:: Aim of the task ::
Every line of the material that mentions the word "zoom" should be copied out.

:: Entries shown ::
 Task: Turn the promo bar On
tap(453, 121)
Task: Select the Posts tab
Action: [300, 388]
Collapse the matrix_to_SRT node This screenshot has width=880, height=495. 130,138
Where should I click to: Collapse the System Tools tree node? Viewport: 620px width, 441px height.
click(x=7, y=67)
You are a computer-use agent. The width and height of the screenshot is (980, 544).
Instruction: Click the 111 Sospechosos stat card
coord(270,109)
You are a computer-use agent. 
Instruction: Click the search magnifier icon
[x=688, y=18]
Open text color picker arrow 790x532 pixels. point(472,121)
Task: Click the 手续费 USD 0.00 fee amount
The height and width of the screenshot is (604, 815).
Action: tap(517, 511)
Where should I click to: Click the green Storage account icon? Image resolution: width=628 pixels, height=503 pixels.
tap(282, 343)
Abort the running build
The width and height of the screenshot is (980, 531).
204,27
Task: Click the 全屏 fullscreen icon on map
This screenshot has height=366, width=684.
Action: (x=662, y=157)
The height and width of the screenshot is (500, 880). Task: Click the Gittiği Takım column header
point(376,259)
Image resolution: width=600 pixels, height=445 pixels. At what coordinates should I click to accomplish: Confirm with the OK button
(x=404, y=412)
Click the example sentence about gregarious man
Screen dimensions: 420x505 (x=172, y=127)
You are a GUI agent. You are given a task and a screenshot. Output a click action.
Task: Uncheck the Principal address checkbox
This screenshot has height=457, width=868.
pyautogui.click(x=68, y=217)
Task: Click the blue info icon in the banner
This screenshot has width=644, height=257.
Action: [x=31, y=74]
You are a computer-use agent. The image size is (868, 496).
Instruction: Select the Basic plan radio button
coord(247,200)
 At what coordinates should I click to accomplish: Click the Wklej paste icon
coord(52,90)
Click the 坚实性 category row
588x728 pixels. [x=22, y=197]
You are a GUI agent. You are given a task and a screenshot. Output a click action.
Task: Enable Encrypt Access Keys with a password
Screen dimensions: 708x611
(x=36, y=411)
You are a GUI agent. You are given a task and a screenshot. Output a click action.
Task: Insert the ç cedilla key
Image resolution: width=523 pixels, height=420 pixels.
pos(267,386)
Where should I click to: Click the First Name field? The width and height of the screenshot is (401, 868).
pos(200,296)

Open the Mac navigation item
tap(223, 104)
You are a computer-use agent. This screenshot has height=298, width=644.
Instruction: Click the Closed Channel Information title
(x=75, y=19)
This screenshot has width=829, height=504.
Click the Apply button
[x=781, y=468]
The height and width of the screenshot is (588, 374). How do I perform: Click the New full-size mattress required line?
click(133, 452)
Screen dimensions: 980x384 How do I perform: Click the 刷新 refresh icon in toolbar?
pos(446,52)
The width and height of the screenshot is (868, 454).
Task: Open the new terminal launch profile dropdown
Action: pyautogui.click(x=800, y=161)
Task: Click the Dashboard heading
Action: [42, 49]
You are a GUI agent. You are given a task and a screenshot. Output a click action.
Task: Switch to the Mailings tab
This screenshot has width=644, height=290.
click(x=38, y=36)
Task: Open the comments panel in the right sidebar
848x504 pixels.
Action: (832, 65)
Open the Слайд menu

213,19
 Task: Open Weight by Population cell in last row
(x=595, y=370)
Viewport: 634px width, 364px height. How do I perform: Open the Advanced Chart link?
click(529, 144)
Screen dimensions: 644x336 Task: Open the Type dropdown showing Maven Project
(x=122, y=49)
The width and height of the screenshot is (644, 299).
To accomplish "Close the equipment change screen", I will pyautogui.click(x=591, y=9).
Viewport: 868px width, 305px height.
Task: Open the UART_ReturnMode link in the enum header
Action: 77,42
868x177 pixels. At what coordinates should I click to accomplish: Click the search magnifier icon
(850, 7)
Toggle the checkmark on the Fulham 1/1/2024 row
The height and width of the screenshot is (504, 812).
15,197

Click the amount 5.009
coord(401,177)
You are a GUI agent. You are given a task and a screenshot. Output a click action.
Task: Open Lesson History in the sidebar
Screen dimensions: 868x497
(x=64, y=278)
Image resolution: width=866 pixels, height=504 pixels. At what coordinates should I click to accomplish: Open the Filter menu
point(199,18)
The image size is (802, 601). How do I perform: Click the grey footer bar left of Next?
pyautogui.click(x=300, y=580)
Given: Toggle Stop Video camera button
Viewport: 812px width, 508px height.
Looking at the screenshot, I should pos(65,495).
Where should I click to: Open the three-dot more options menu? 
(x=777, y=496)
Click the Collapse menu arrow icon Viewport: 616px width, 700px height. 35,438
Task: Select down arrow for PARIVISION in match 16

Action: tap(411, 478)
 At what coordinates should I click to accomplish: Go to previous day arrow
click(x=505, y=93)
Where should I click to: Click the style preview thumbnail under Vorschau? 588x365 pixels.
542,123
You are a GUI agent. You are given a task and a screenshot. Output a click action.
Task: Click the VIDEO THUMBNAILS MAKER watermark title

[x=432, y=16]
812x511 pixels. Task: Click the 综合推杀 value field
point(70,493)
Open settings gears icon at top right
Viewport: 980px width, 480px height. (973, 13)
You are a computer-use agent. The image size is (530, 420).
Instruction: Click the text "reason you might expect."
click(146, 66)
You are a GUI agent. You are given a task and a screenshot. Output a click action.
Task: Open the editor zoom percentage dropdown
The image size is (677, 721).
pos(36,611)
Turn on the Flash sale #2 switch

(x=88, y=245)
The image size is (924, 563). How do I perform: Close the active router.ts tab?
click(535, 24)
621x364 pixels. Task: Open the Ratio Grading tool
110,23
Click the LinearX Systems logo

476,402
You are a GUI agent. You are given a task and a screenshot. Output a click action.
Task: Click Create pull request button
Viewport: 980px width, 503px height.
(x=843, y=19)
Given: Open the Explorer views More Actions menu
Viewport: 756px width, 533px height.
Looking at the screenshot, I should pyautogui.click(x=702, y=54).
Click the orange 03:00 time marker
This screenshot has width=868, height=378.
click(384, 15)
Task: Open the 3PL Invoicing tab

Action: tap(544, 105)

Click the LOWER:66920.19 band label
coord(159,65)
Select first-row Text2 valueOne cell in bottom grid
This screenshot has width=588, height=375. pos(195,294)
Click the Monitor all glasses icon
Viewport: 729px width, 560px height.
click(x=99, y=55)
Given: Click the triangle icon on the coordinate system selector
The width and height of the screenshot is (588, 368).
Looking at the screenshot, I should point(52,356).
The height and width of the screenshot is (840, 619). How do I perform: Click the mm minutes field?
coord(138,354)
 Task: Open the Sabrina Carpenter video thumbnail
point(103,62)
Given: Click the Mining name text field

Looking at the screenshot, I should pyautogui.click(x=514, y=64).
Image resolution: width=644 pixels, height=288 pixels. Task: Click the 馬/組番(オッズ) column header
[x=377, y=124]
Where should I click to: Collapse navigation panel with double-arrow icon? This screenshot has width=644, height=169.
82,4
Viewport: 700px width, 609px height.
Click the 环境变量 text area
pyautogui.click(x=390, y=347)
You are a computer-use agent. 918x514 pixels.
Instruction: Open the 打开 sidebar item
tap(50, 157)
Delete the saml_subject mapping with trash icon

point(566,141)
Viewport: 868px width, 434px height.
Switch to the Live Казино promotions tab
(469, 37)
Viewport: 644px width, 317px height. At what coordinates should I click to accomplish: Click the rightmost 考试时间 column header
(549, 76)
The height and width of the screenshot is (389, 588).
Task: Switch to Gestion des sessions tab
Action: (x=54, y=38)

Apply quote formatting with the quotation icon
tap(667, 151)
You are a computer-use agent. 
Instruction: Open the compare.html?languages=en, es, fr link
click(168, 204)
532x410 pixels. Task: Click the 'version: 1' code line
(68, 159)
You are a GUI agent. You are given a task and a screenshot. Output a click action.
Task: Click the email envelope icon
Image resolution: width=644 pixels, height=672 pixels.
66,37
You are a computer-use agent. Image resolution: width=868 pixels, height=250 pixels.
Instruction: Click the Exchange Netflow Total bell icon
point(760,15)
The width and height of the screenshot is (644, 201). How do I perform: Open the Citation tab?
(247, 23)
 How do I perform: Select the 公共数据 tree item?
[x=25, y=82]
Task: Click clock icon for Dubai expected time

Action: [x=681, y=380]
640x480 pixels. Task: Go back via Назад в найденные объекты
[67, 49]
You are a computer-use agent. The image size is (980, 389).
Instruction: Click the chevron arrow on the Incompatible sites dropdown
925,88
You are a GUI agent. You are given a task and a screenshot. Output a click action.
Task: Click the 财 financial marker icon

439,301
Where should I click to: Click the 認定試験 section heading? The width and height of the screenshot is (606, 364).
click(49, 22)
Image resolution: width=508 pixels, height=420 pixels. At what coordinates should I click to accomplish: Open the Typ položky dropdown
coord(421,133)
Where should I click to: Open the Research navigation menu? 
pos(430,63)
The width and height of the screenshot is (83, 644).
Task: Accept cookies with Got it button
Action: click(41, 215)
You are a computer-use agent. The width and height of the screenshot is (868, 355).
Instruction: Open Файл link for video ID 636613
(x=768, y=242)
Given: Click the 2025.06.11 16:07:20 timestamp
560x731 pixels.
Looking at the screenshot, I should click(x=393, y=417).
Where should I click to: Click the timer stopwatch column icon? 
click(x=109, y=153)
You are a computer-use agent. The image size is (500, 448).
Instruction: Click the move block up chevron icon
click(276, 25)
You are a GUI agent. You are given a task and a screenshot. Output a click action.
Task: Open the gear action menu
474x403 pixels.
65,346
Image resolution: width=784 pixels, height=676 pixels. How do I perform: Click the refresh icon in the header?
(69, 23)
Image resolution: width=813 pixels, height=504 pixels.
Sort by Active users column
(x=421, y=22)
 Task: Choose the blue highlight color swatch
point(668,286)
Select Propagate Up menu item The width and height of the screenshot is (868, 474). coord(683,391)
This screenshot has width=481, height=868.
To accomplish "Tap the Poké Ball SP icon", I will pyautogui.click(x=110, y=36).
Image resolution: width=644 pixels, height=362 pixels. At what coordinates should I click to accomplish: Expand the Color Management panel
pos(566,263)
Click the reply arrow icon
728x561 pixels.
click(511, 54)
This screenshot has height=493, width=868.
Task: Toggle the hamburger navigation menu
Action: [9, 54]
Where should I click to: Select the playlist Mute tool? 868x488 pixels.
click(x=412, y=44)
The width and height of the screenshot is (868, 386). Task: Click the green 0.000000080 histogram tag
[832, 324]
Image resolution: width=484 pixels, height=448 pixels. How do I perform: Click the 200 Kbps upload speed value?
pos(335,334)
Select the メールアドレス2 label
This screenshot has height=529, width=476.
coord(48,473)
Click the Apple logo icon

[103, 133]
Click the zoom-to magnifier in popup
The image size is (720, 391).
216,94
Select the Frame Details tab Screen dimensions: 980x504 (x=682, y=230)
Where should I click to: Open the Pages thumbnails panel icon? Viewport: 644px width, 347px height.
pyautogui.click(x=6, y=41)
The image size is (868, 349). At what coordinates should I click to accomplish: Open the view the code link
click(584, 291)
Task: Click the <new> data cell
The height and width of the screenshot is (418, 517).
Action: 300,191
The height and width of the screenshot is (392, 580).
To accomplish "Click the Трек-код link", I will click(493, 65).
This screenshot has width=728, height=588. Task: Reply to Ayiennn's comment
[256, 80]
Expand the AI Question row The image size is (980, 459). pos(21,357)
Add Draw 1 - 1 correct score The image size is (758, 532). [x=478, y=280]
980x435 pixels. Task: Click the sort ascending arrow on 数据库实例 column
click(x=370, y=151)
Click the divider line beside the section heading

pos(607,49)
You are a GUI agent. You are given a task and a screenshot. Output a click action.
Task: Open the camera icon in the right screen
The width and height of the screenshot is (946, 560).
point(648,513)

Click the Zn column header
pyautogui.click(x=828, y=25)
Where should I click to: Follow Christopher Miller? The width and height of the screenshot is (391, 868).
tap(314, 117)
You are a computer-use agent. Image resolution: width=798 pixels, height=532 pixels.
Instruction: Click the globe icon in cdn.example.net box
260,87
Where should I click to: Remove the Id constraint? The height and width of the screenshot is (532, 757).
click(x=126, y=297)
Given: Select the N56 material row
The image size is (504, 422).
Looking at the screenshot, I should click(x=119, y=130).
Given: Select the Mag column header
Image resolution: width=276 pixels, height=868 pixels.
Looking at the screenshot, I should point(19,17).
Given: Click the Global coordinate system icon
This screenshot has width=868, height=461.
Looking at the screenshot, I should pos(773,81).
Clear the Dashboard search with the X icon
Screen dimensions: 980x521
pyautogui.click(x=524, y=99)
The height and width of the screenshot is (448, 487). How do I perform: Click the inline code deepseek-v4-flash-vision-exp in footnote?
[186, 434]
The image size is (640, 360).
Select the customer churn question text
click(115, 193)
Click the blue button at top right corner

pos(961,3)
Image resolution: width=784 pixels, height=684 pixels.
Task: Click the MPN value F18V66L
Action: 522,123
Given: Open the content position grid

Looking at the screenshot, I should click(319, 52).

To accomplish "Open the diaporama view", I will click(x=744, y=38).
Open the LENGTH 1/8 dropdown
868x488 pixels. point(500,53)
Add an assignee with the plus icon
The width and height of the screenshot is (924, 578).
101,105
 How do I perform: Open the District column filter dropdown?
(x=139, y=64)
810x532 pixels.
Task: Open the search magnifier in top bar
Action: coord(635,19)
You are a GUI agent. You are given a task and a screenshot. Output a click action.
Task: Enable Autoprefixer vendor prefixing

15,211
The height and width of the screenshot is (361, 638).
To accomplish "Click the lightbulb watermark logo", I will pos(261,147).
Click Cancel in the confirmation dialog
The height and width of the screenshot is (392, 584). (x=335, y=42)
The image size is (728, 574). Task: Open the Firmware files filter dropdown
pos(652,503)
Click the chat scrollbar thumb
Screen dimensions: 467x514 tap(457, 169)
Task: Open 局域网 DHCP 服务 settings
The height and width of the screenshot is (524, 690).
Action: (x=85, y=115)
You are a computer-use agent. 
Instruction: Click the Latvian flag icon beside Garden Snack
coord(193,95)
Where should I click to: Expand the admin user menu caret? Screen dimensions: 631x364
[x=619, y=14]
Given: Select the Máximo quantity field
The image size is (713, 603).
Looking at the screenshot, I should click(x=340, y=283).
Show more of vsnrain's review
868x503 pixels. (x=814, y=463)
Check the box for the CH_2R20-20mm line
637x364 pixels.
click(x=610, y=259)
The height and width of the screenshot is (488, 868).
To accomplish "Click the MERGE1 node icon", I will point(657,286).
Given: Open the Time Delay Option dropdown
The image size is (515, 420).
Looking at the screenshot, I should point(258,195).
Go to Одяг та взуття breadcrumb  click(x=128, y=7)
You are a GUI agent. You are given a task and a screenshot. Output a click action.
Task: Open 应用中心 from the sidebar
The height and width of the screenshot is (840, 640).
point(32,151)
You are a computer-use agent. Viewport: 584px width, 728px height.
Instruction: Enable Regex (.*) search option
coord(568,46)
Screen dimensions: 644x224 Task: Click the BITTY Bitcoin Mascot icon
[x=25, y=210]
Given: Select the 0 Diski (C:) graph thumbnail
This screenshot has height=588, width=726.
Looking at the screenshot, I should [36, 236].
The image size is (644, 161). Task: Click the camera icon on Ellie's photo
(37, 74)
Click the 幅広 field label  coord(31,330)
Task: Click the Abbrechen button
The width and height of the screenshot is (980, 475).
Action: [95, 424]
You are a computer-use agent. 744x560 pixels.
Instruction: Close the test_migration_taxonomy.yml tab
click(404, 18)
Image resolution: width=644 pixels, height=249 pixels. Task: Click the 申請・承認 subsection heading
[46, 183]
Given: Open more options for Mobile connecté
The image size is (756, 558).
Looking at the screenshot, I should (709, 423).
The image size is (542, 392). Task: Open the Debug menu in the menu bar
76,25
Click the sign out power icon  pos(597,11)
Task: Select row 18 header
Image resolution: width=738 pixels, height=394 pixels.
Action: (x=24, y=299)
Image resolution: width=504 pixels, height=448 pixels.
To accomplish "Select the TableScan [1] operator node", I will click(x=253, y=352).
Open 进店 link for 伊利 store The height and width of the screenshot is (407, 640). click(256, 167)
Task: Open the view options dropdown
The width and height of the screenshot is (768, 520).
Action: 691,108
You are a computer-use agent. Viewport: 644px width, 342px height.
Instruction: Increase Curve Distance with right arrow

:: Answer space ::
Task: Open the editor zoom percentage dropdown
Click the zoom-to magnifier in popup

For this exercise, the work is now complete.